Currently, the FSA is stricter when reviewing applicants wishing to dive into the exchange business. Due to that, 13 of the cautiously approved exchange providers have resigned from becoming registered operators due to their inability of meeting the high demands set by the watchdog. The screening of newcomers was put on hold in 2018 for the FSA to inspect all existing exchanges extensively.
On Friday, FSA approved Coincheck, now a group firm of Monex Group Inc., to resume operations. Hirano said that only responsible firms will enter the market in 2019 re-energizing the industry. Additionally, regulations will be revised to highlight lessons gained from the Coincheck and Osaka-based Tech Bureau Corp. debacles.
A notable rule under consideration by FSA is to demand exchange operators to put aside assets that match the values of currencies owned by customers in their online accounts. Cryptos held online are vulnerable to cyber-attacks. Thus, the assets will be needed for compensating investors in the case that their accounts are hacked and money stolen.
Last September, Tech Bureau lost bitcoins and other altcoins worth about ¥7 billion at the time and they were unable to compensate the victims. The firm went under receivership handing over its business operations to another exchange who promised to compensate the customers.
Another new possible regulation is for the need for crypto wallet providers to verify their users’ identities. Also, ads promoting cryptocurrencies as speculative assets and capping leverage for dependable margin trading were banned. But, a number of stricter regulations are expected to set the bar higher for new start-ups wishing to join the crypto-exchange industry.
The new regulations may contradict with FSA’s original policy to support the new industry by meticulously balancing freedom and regulations. However, experts like Kazuyuki Shiba, believe that stringent rules are vital due to the many cyber attacks arising against exchange operators in the past helping in the healthy growth of the market.
Exchange service providers will be needed to create new services that have a real value other than speculative profit-making trading activities. Money Forward Financial Inc.’s Junichi Kanda believes that the FSA wishes to offer value and convenience to users on top of trading activities. He also noted that major IT firms are waiting to join the new market and they may offer new crypto-services.

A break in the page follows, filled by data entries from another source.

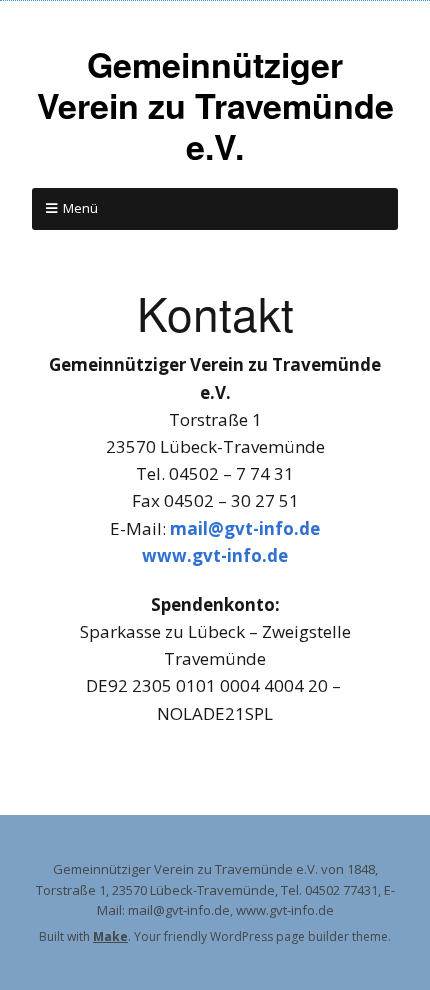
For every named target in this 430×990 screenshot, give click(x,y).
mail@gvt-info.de (245, 528)
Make (110, 936)
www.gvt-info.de (215, 555)
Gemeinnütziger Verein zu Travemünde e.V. (215, 105)
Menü (80, 208)
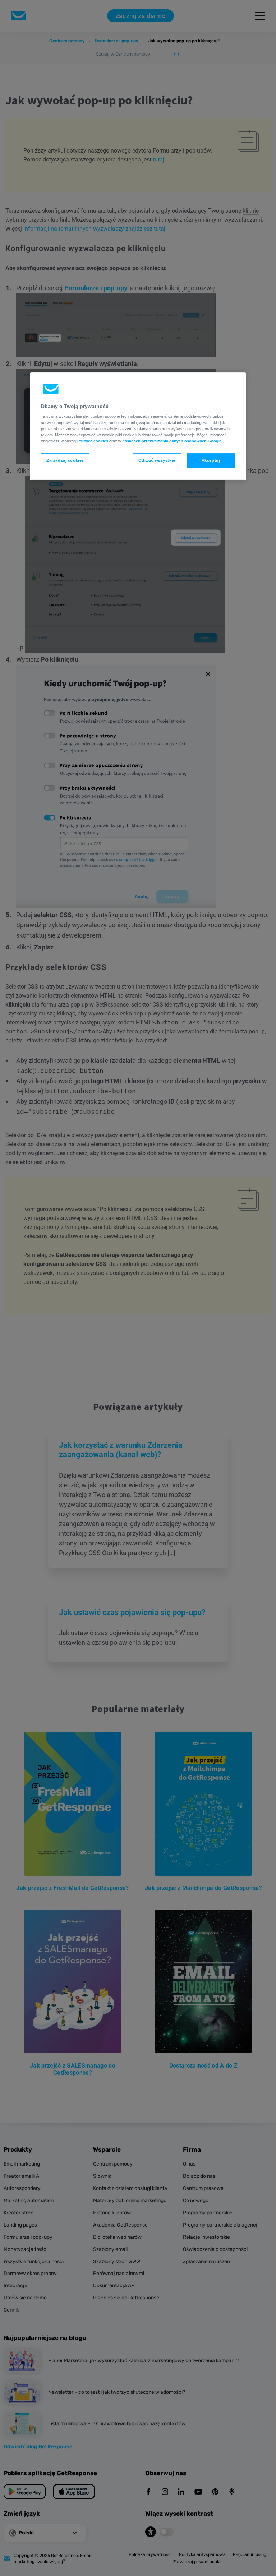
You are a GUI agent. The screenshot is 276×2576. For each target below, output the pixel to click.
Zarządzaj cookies (65, 460)
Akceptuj (211, 460)
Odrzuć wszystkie (156, 460)
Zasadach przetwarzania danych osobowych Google (172, 441)
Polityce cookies (92, 441)
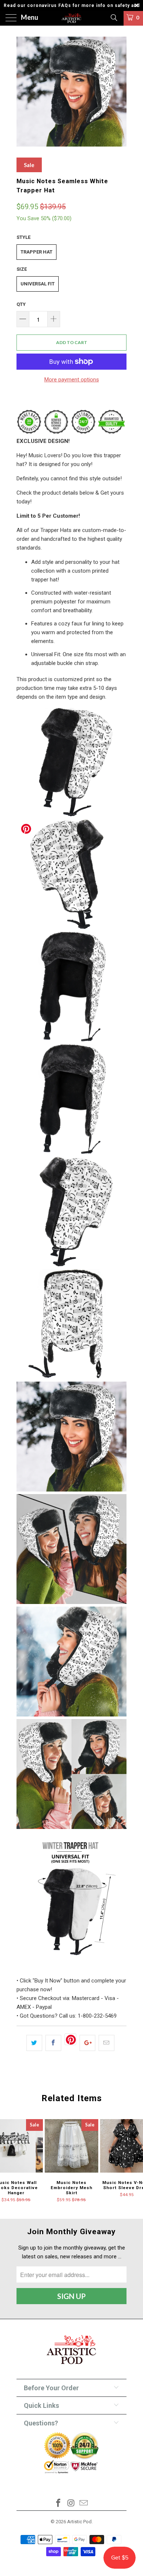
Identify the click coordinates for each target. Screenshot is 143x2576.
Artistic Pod (79, 2521)
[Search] (113, 17)
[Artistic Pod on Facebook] (58, 2503)
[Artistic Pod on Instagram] (71, 2503)
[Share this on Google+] (87, 2043)
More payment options (71, 379)
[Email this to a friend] (106, 2043)
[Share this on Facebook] (53, 2043)
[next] (119, 92)
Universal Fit (38, 284)
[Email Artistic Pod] (83, 2503)
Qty (21, 304)
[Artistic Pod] (71, 18)
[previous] (23, 92)
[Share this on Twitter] (34, 2043)
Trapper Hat (36, 252)
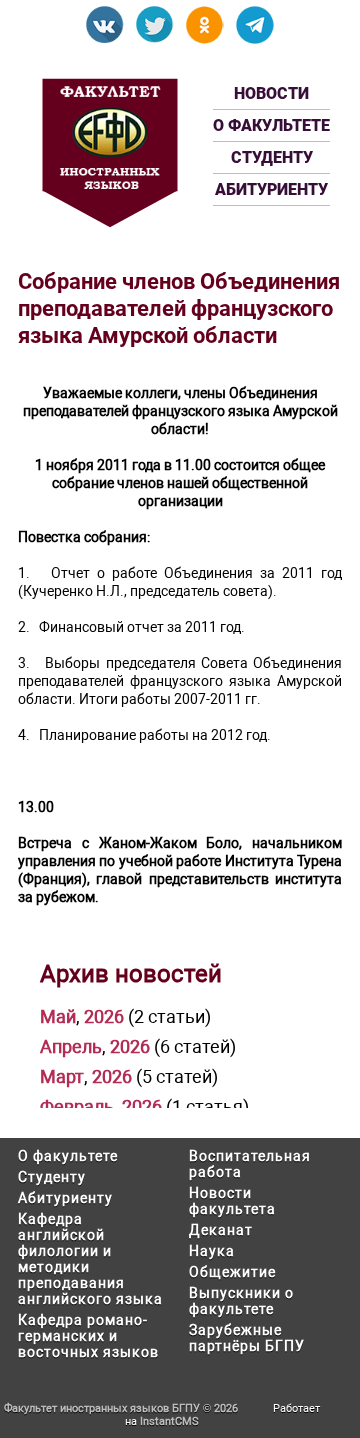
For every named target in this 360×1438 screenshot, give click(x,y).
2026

New currencies with less volatility may be introduced in 2019 by new entrants to the industry. The FSA said that over 190 firms are interested in joining the crypto-exchange service providers’ industry. The notable names include MUFJ Bank, Mercari Inc., and Line Corp. Experts say that long-term growth will only be achieved if the participants shift from the speculative, profit-oriented approach.
The Japanese government has an incentive to push for a healthy crypto-business environment featuring enhanced consumer protection since the country will host the Group of 20 Summit in June 2019. Other governments are reluctant in implementing regulations on cryptocurrencies and Japan plans to introduce crypto-rules at the G20 Summit.
Experts agree that the bear markets of 2018 have inflicted damage to the crypto industry. The falling prices are forcing various firms to close down since it is hard for them to survive with the cryptos oscillating at low price levels. The cryptocurrency boom faded with many companies in 2018 but the potential pullbacks may attract more people to rejoin the crypto industry in 2019.